Marc Bloch au Panthéon : hommage à une figure de la Résistance et de l’historiographie française
Lors de la commémoration des 80 ans de la libération de Strasbourg, le 23 novembre 2024, Emmanuel Macron a annoncé une décision hautement symbolique : l’historien et résistant Marc Bloch rejoindra les grandes figures de la nation au Panthéon. Ce choix honore un intellectuel visionnaire et un patriote engagé, assassiné par la Gestapo en 1944 pour son rôle dans la Résistance française.
Un homme de courage et de lucidité
Marc Bloch, né en 1886 à Lyon, est l’une des figures les plus marquantes de l’historiographie du XXe siècle. Issu d’une famille juive alsacienne, il a consacré sa carrière à transformer la manière dont l’histoire est étudiée et racontée. Fondateur, avec Lucien Febvre, de l’École des Annales en 1929, il a élargi le champ de la recherche historique à des disciplines telles que la sociologie, la géographie ou encore la psychologie.
Mais son engagement ne s’est pas limité au domaine académique. Soldat lors des deux guerres mondiales, il incarne un patriotisme sans faille. En 1940, face à la défaite de la France, il rédige L’Étrange défaite, une œuvre poignante où il analyse les raisons de cet effondrement. Dès 1942, il rejoint la Résistance sous divers pseudonymes, mettant en danger sa vie pour lutter contre l’occupation nazie et le régime de Vichy.
Une famille émue mais vigilante
La famille de Marc Bloch s’est dite « très émue » par cette décision, qu’elle considère comme une reconnaissance tardive mais essentielle. Cependant, elle a posé une condition stricte à la tenue de la cérémonie : l’exclusion de l’extrême droite. Une demande explicite pour préserver la mémoire de cet homme résolument antinationaliste, dont l’œuvre déconstruit le mythe d’une histoire strictement nationale. Ils insistent également pour que l’hommage soit purement civil, conformément aux volontés testamentaires de Marc Bloch.Marc Bloch entretenait un lien profond avec la campagne creusoise, où il possédait une maison familiale dans le hameau de Fougères, à Bourg-d’Hem. C’est dans cette retraite paisible qu’il a écrit L’Étrange défaite, et où il se ressourçait chaque été. Ses promenades et ses échanges avec les paysans locaux nourrissaient sa vision d’historien, notamment son intérêt pour le monde rural. Aujourd’hui, sa tombe porte l’épitaphe latine Dilexit veritatem (J’ai chéri la vérité), un hommage à l’essence de sa vie et de son œuvre.
Un exemple pour la jeunesse
À Strasbourg, Emmanuel Macron a souligné l’importance de Marc Bloch en tant que professeur et père de six enfants, rappelant son attachement à transmettre son savoir.

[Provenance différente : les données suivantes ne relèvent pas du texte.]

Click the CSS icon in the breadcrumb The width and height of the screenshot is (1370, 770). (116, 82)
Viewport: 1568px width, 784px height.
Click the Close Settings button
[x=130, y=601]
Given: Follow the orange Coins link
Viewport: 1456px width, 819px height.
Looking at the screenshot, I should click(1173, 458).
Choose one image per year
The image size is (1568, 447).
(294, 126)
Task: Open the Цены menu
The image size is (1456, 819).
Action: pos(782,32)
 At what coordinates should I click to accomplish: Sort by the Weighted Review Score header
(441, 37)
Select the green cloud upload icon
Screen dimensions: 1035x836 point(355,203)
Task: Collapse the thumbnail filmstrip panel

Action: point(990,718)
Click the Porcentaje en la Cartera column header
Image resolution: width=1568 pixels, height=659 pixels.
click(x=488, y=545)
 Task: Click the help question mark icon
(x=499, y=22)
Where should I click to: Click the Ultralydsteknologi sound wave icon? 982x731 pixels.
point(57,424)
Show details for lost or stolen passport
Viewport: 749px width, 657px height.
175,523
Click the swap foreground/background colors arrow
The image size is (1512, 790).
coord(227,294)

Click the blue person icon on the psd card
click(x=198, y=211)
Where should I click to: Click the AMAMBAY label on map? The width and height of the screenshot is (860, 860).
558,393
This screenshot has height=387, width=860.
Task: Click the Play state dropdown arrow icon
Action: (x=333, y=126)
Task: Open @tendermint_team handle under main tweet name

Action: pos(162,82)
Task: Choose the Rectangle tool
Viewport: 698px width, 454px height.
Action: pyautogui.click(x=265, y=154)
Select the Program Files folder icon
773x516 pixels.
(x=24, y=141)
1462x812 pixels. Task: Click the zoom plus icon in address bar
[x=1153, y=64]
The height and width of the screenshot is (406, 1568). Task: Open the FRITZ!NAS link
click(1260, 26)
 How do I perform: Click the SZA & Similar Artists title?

La famille espère que cette panthéonisation permettra de faire rayonner son héritage, particulièrement auprès des jeunes générations.
Pour de nombreux historiens, cette entrée au Panthéon corrige une « anomalie historique ». À Saint-Didier-de-Formans, où Marc Bloch a été fusillé avec 29 compagnons, et dans toute la France, cet hommage résonne comme une célébration de son courage et de sa lucidité face à l’adversité. En rejoignant le Panthéon, Marc Bloch incarne non seulement l’excellence intellectuelle française, mais aussi l’esprit indomptable de la Résistance.